According to Bruce another possibility is oil foaming. This can be caused by too high an oil level. He suggested running the engine at 1500 rpm (to avoid foaming) until it's hot, then see what oil pressure I have at 4000 rpm. It should be about 60PSI. If it is, then foaming is the problem and I should lower the oil level. So. I have a few experiments to do. Since it's relatively cheap and simple to do, and addresses three of the possible reasons for lower oil pressure, I'll also change the oil and filer. The oil has always been very black after only a few minutes of running because of the screwed up mixture. Perhaps the black is burned 2 stroke oil. I don't know, but I wonder if this reduces the effectiveness and viscosity of the oil significantly. Anyway, I'm changing it again and putting synthetic in.

Next day, Thursday, I got down to the hangar fairly late armed with 6 qts of Mobil 1 15-50 performance synthetic oil and a K&N 1008 oil filter. (NAPA 1356 also works - thats what Tracy has in his Renesis). Looking at the engine, I noticed two items which might be relevant. The IN oil fitting on the filter was seeping a little oil. The OUT fitting was dry. I find this interesting because they're both very tight, and the IN would be taking all the pressure if the oil filter were causing too much resistance. I'm measureing oil pressure after the cooler. Maybe I should see what the pressure is before the filter. The second item was some white foam inside the top of the filler cap. Hmmmm. I drained the oil from the sump, blew the remaining oil out of the oil coolers (into a can this time) and added 3.5 qts of oil to get the level on the stick. Using a welding rod to measure with, I confirmed that the full mark on the stick is about 1/4 inch below the bottom of the aluminum plate, so full on the stick is about at the maximum limit. Ideally I should target about halfway between E and F on the stick (about 1/2 inch below the plate) as my standard level. With the oil plug back in place and all hoses tight I cranked the engine with ignition off. Oil pressure jumped to 20 PSI instantly, then to 40, then 45 PSI within a few seconds. I checked the oil again, since cranking will have filled the oil coolers, hoses, redrive and turbo lines and lowered the level in the sump. It took another 1/2 qt to get back to the midpoint. (Note: it takes more than that. See below).
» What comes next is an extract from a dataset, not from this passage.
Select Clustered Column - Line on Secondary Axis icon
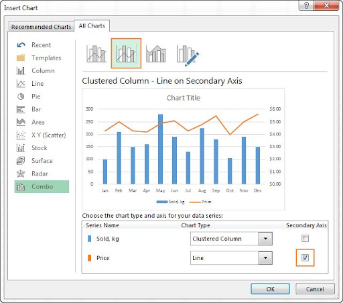The width and height of the screenshot is (343, 303). click(x=126, y=54)
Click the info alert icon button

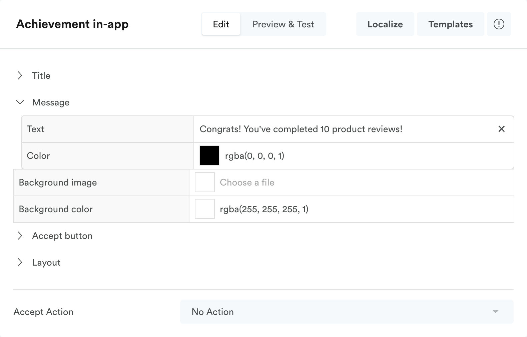[499, 24]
I wheeled the plane out and started the engine. Oil pressure was instantly 85 - 90 PSI at 2000 rpm. After taxiing around for a few minutes I noticed an LED warning on the panel. The IP cover was off, so the warning labels and icons are missing, but I was pretty sure that this was the low oil warning. I wasnt wearing the headset, so I reached over and put it on. Sure enough, Char had been bitching to herself about the oil. I hit the STFU button and headed back. Oil pressure was still good at around 40 PSI as I taxied back the few feet to the hangar at low rpm.
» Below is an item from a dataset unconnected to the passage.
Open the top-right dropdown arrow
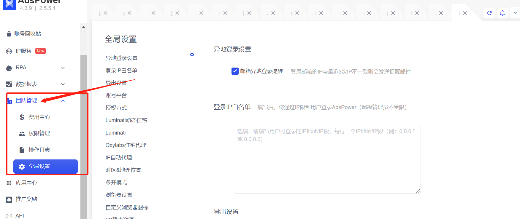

The cranking had obviously not filled all the nooks and crannies. It took another qt to get the level back to the mid-point. After about a pint the low oil light went out. That's interesting. A low oil warning when only a quart down and while I still have enough to reach the pickup. That's good. I thought it went much lower than that before the low warning triggered. OK. I started her up again and taxied back and forth for 15 minutes or so until the coolant read 220 and the oil temp hit 210. Oil pressure was a little better than before the oil change. I was getting about 70 - 75 PSI at 4000 rpm, 45 - 50 at 3000, 25 - 30 at 2000 and 20 at idle. After lots of discussion on the fly-rotary list about what oil pressures are "acceptable" these numbers are ok. Not exciting, but ok.

While taxiing I noticed a few other anomolies. Coolant pressure on the analog gauge was ridiculously high at 30+ PSI. My cap releases at 21 - 25 PSI, so I don't think I believe the reading. The EM2 CP was reading 8. Very strange. [Later it occured to me that air in the line to the sensor might cause this, so I need to fill these lines with fluid.]. Also, just before I shut down, the analog coolant temp was 225. The EM2 was showing 30 degrees higher at 255 which is also ridiculously high. Oil and water temps have always been pretty much parallel. I'm beginning to wonder if calibration with the engine off and the voltage at 12v will give different readings when the alternator is running and the voltage is 13.8. It seems that, after all my efforts of installing duplicate gauges and calibrating sensors, all I've achieved is multiple uncertain sources of information. I'm still not sure what the truth is at any given time. Color me frustrated. On top of all that, the left rudder is sticking. Push the pedal - rudder goes out. Release the pedal. Rudder stays out, and it takes a fair push at the rudder to get it back. Not good.

The news isn't all bad, however. The engine is running very VERY well. Better than ever before, and yes - I know I've said that a few times. It's true this time too. The engine is now smooth through the entire rpm range. I held WOT and 4050 rpm and 44 MAP for about a minute and she never faultered at all - at least not according to the seat of MY pants. Maybe Tracy has thinner pants or special sensitive underware. Maybe I'm just not the sensitive type [I've been told that] Anyway, I dont feel a thing wrong.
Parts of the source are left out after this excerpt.